Two hours later, Elaine was still in recovery. I remembered Ryan said she would be in there about a half hour. If you are keeping track of time it is about 9:30 PM. The volunteers staffing the waiting room have gone home. I was starting to panic not knowing what was taking so long. Finally, I am invited back to the recovery room where I find Elaine eating saltine crackers and laughing with the nurses. (Have you noticed I can take a story about Elaine’s surgery and make it about me?)
Elaine’s going to be fine. Thanks, Ryan! You’re the best! I will never need to listen to that (construction language) elbow again.
Now for the story I want to tell.
It is Little League baseball season. Both twins are playing again this year. That fact makes this story bittersweet. It is good that both twins want to play baseball again. It is bad that they have grown and last years uniforms are too small, including their cleats (shoes).
I have trouble with kids wearing cleats in Little League. The Quarterback, Garf, and I put on our “PF Flyers” and “Keds” and we were as good as anyone. Cleats don’t make kids better players, they just make them look older.
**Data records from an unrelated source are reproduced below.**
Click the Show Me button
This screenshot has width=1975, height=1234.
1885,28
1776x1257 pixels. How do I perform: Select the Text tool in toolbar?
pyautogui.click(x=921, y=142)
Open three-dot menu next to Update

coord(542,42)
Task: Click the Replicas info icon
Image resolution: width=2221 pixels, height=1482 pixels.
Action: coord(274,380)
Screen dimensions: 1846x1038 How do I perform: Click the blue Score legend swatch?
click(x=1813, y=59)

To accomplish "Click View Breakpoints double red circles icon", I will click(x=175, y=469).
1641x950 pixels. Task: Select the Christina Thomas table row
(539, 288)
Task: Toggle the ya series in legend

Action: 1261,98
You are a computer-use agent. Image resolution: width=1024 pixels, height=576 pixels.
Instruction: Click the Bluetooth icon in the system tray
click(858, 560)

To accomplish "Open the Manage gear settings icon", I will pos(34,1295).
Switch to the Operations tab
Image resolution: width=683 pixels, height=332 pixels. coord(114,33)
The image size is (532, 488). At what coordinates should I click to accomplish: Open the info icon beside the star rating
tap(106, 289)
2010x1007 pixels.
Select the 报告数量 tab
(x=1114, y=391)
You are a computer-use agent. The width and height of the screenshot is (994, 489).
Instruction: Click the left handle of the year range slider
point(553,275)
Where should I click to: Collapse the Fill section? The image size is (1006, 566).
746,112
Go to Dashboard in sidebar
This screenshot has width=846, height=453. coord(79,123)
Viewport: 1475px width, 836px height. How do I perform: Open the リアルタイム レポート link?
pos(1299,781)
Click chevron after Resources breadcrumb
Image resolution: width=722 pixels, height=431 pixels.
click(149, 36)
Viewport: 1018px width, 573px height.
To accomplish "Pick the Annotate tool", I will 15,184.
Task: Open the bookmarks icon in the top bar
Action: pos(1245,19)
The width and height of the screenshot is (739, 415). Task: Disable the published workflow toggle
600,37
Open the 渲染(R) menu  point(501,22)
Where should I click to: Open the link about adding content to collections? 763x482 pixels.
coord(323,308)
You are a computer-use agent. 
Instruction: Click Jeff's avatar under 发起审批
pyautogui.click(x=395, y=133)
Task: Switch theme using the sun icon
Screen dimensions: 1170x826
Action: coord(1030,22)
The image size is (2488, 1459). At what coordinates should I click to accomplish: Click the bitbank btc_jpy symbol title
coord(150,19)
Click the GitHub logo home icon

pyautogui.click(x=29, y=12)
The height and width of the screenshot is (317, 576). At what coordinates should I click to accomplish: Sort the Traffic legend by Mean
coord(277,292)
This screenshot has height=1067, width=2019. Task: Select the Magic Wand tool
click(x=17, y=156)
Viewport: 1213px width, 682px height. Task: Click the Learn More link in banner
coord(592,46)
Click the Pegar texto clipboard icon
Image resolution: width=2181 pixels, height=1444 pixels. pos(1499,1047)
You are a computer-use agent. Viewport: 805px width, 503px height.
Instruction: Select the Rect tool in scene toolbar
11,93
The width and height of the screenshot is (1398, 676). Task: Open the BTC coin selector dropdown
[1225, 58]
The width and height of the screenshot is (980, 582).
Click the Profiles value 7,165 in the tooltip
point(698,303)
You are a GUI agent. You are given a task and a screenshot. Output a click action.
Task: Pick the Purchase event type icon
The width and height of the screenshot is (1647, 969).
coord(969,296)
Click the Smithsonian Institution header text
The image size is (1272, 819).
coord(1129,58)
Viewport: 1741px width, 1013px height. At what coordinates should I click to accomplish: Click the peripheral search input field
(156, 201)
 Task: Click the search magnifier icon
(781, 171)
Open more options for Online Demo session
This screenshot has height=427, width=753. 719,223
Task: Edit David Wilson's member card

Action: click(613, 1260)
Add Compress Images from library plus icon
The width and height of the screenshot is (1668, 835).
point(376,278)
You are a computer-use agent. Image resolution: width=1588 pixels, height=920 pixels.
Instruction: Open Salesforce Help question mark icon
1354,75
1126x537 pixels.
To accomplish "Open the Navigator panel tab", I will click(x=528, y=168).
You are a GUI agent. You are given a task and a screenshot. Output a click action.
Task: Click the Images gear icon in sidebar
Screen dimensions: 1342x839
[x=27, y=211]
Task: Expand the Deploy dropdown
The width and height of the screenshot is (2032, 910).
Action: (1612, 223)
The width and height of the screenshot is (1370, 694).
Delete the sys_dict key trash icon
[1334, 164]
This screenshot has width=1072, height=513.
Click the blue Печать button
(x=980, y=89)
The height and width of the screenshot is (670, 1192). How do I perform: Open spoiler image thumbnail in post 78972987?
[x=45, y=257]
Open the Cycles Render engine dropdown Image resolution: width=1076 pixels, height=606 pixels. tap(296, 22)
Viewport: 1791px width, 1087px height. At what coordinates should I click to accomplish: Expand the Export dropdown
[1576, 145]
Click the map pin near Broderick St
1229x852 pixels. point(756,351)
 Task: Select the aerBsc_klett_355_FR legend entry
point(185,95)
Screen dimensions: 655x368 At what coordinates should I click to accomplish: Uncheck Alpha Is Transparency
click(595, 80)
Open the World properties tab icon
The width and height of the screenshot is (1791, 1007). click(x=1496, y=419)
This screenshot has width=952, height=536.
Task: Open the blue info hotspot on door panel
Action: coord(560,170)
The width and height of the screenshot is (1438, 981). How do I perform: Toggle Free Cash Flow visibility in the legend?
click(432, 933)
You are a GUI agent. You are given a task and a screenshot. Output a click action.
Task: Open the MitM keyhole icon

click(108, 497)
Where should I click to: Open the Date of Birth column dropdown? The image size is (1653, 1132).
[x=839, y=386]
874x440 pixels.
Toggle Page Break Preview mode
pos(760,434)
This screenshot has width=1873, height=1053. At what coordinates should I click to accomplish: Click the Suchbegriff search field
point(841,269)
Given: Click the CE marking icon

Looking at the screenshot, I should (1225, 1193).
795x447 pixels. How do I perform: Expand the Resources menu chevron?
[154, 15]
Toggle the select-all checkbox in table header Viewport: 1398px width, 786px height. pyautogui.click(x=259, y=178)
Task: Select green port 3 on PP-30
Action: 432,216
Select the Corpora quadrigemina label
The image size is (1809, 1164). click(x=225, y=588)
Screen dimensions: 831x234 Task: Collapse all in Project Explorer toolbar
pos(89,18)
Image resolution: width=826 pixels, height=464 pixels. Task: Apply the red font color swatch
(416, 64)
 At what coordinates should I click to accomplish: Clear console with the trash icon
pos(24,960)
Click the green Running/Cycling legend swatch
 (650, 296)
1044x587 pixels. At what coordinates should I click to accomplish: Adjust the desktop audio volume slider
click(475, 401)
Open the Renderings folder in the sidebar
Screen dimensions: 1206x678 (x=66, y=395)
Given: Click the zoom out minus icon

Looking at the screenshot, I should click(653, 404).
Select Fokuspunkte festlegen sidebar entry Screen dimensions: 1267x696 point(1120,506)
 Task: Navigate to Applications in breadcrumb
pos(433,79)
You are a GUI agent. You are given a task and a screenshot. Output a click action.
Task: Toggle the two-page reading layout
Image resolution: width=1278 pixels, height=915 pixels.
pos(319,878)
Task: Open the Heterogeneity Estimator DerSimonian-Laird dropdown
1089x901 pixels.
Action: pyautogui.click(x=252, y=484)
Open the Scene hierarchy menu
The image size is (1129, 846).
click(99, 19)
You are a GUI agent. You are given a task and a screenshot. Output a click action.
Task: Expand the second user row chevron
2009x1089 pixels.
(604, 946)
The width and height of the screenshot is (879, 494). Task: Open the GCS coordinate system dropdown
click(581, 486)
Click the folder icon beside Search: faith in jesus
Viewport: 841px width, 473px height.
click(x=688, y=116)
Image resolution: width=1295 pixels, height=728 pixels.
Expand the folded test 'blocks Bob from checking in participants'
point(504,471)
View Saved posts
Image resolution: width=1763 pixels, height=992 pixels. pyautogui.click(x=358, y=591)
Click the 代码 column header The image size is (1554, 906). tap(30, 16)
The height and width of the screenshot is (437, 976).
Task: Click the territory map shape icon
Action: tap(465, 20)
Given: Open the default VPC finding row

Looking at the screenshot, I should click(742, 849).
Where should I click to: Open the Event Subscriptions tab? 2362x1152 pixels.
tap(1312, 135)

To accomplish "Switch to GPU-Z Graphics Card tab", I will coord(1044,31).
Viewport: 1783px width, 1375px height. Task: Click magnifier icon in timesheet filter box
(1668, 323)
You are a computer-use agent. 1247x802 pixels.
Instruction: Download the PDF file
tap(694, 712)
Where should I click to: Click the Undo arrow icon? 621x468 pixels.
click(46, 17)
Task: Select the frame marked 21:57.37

Like putting makeup on preteen girls. It doesn’t make them prettier, it makes them older.
That said, I took the twins to the local sporting goods store to buy them each a pair of cleats. Girl Twin picked out a pair of mostly black, cheaper (for cleats) cleats. She was surprised the clerk asked her if she wanted to try them on.
Girl Twin starts wearing only flip-flops about the 1st of April. She was in flip-flops on our shopping trip. The sad thing about wearing flip-flops is you have the potential to have dirty feet; dirty, black feet.
The poor clerk saw Girl Twin’s feet and suggested she borrow a sock before she tried on the cleats. Secretly, I am cheering because I think embarrassment is a great learning tool. Maybe next time, she will plan her shopping trips with cleaner feet.
It is Boy Twin’s turn. He doesn’t wear flip-flops. A long time ago Boy Twin was riding his bike wearing his “Lightning McQueen” crocs. He ended up in the emergency room thinking his crocs were the problem. I didn’t occur to him trying to jump your bicycle in any shoes might be a problem.
Anyway, Boy Twin removed the shoes that he had been wearing for track to try on his new cleats (blue cleats, more expensive than Girl Twin’s). When he removed his shoes, I began to wonder if the clerk had a piece of Swiss cheese in his pocket. Oh-Oh, the smell was Boy Twin’s feet. Girl Twin yells, “OMG Boy Twin, put your shoes on!” Boy Twin responds with, “I’ve been wearing my shoes without socks, I don’t think they are that bad.” This embarrassment thing is not going to work on him.
It will however work on me, I will never buy shoes with those kids again.
That poor clerk. He gave us 20% off the cleats. I think he wanted us out of the store.
Our crazy lives!
P.S. Should you find typos in these stories, Elaine’s bandaged shoulder is hindering her ability to correct my typos.